As a community, the church supremely manifests herself as God’s people through the enabling power of the Holy Spirit. Ellen White puts it beautifully: “Not by seeking a holy mountain or a sacred temple are men brought into communion with heaven. Religion is not to be confined to external forms and ceremonies. The religion that comes from God is the only religion that will lead to God. In order to serve Him aright, we must be born of the divine Spirit. This will purify the heart and renew the mind, giving us a new capacity for knowing and loving God”5
Spirit-led worship honors God because it finds its source in God—it is the work of God, not of humans. True worship depends on a new life that comes from above, re-creating and reorienting us. In other words, worship can be spiritual only if the worshiper becomes spiritual. In fact, the presence of the Holy Spirit in the worshiping community turns worship into an eschatological event. Worship provides worshipers with a foretaste of the future glory by allowing them to experience the life of the kingdom in the here and now. For this reason, what characterizes genuine worship is a sense of immediacy and an awareness of new possibilities.
An implication for the practice of worship that arises from the eschatological nature of the Holy Spirit’s presence is the challenge to have Spirit-filled services that are creative and relevant.

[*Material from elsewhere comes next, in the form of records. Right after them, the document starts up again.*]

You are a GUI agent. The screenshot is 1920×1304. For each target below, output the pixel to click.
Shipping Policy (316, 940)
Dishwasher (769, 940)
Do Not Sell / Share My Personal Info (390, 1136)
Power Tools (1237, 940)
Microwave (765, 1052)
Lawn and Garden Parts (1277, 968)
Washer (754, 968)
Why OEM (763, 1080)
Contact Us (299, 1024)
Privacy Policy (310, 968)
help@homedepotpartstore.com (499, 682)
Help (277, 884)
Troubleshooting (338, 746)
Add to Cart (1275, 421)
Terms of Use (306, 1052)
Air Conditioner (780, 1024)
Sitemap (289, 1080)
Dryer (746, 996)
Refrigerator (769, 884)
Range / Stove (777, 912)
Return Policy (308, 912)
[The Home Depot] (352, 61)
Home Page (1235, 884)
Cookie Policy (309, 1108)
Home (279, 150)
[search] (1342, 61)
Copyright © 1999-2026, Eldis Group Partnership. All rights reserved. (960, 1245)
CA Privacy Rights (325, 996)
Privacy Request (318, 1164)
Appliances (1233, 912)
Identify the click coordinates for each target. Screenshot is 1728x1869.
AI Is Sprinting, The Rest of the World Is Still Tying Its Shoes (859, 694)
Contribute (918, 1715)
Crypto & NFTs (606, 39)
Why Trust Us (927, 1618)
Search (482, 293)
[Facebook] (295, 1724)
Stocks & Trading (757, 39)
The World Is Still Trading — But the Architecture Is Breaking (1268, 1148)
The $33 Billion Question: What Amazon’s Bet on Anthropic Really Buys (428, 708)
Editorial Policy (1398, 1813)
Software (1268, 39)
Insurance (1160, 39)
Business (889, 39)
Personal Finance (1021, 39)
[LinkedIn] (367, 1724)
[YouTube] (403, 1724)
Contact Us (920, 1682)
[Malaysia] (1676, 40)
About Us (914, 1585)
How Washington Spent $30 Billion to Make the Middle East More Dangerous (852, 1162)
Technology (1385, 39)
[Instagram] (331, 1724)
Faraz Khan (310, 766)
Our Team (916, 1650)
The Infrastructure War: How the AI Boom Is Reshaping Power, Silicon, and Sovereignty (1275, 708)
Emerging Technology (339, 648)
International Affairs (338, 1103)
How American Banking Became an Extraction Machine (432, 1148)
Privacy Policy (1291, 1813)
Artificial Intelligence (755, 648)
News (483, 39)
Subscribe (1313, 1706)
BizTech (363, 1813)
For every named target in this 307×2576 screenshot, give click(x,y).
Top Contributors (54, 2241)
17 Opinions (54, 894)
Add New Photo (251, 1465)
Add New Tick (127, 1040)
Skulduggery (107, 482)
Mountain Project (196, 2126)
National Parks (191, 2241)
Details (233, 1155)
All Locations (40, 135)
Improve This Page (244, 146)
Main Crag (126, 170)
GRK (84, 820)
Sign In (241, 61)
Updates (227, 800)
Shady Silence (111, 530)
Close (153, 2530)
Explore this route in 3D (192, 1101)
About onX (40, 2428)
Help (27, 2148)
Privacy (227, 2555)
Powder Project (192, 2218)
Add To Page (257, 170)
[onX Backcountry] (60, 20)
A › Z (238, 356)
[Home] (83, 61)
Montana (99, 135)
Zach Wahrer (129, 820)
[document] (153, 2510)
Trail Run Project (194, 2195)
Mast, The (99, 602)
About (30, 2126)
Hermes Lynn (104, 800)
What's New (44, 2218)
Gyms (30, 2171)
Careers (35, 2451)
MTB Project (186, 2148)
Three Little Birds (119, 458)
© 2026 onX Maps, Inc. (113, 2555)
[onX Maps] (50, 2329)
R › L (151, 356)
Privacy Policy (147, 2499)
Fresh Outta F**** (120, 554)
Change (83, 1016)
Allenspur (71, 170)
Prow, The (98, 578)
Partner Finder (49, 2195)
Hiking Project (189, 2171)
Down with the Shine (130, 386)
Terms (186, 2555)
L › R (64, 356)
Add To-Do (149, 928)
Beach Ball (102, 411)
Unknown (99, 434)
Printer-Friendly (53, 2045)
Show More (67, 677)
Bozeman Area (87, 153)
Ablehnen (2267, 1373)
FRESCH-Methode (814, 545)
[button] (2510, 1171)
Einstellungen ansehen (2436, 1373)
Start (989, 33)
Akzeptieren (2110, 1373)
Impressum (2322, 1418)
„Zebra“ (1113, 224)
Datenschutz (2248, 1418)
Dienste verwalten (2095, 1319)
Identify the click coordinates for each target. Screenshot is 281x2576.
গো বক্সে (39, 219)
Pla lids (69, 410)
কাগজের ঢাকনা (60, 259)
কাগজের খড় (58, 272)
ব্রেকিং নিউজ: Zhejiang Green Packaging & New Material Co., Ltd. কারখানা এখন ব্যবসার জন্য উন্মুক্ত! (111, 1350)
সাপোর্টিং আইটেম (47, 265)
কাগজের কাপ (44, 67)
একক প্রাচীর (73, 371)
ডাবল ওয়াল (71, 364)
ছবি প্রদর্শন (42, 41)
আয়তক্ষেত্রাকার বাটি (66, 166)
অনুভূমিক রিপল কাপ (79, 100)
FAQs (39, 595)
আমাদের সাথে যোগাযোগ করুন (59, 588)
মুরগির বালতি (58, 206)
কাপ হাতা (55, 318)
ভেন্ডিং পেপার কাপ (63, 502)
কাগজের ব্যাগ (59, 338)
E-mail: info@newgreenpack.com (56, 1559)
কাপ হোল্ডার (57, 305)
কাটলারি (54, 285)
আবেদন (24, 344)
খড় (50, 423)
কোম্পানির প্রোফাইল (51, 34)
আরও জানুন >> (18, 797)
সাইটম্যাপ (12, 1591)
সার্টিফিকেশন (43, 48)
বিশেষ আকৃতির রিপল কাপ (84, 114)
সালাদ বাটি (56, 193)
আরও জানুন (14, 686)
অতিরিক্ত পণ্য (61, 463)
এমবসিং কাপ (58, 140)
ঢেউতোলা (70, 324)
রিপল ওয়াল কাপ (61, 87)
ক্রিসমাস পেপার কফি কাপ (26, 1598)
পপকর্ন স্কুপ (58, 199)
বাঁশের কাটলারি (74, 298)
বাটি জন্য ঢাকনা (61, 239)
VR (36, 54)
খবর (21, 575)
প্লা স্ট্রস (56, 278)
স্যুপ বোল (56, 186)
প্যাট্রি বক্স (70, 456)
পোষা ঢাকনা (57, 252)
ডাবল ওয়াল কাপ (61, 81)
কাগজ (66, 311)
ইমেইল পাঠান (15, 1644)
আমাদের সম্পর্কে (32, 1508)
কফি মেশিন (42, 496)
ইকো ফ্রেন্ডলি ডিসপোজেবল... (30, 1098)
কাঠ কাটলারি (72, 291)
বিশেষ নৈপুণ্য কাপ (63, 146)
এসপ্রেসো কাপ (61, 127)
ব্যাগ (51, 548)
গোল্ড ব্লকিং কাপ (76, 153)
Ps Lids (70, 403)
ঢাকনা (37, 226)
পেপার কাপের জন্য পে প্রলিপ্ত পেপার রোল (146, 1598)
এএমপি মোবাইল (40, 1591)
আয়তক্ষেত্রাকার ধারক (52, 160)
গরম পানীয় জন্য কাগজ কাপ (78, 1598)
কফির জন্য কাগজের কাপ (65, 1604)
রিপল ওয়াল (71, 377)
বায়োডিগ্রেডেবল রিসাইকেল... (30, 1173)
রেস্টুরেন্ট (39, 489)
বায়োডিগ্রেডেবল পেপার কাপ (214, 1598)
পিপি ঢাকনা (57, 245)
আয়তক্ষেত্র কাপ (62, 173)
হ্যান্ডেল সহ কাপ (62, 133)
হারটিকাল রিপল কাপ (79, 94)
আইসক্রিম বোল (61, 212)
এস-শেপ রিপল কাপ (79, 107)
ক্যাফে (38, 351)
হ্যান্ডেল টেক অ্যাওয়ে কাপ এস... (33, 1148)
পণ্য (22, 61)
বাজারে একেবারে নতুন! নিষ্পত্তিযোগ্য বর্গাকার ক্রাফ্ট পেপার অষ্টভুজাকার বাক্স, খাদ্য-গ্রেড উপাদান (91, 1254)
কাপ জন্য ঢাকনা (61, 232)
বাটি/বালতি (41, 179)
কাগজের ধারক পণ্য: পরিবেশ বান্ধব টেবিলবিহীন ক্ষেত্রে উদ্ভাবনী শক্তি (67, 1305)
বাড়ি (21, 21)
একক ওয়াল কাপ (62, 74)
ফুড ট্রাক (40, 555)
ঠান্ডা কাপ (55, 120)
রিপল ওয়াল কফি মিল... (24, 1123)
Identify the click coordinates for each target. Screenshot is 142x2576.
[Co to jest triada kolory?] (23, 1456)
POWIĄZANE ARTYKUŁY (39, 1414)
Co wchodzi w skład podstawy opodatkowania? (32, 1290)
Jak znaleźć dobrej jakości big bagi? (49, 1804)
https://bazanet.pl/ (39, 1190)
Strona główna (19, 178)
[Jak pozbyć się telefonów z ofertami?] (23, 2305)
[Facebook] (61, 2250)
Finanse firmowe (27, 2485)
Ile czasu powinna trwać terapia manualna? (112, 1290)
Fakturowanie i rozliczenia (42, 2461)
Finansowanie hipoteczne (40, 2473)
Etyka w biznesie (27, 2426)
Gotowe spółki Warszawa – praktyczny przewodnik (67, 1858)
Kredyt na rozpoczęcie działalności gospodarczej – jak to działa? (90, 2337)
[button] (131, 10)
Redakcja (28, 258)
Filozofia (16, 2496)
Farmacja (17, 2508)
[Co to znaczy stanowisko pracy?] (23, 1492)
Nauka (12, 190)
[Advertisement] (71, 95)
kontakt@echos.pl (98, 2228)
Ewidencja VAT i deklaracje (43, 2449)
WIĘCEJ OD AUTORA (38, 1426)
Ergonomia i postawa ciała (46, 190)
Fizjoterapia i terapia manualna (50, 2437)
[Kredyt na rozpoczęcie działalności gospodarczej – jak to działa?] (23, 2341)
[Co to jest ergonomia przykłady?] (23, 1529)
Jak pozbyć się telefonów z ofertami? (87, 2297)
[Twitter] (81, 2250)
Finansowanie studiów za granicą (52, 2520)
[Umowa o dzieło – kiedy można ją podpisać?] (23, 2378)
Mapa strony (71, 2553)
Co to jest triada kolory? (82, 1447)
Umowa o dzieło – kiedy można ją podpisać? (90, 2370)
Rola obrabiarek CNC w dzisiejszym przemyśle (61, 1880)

There can be no teaching, no preaching, no healing of human brokenness, and no genuine communion unless worshiping communities are baptized into the creative and life-giving power of the Divine Spirit.
Trinitarian faith means Trinitarian worship. This theological posture is biblical and deserves further exploration and amplification. However, unleashing this Trinitarian dynamic fully in our worship is easier said than done and requires thoughtful theological reflection and a real desire to fully honor God. Hence, pastors and worship leaders should recognize the importance of engaging themselves in further Trinitarian thinking and meditation so as to carefully plan worship services that magnify the Father, the Son, and the Holy Spirit. The songs we sing, prayers we offer, thanks we give, sermons we preach, and the bread and wine we partake of, must declare the glory of the Godhead.
Trinitarian worship is not a theological fad. Rather, it proclaims God’s love and redemptive movement towards us. Trinitarian worship helps us to remember that we are not left to our own devices as we respond to Him in love and worship. God is actively involved in bringing the best praises and adoration from us.
1. Seventh-day Adventists Believe: A Biblical Exposition of Fundamental Doctrines, 2nd ed. (Silver Spring, MD: Ministerial Association, 2005), 23.
2. See James B. Torrance, Worship, Community and the Triune God of Grace (Carlisle, U.K.: Paternoster Press, 1996); Robin Parry, Worshipping Trinity: Coming Back to the Heart of Worship (Milton Keynes, U.K.: Paternoster Press, 2005).
3. For a recent discussion on early Christology and worship, see James D. G. Dunn, Did the First Christians Worship Jesus? The New Testament Evidence (London: SPCK, 2010).
4. Geoffrey Wainwright, Doxology: The Praise of God in Worship, Doctrine, and Life (New York: Oxford University Press, 1990).
5. Ellen G. White, The Desire of Ages (Mountain View, CA: Pacific Press Pub. Assn., 1940), 189.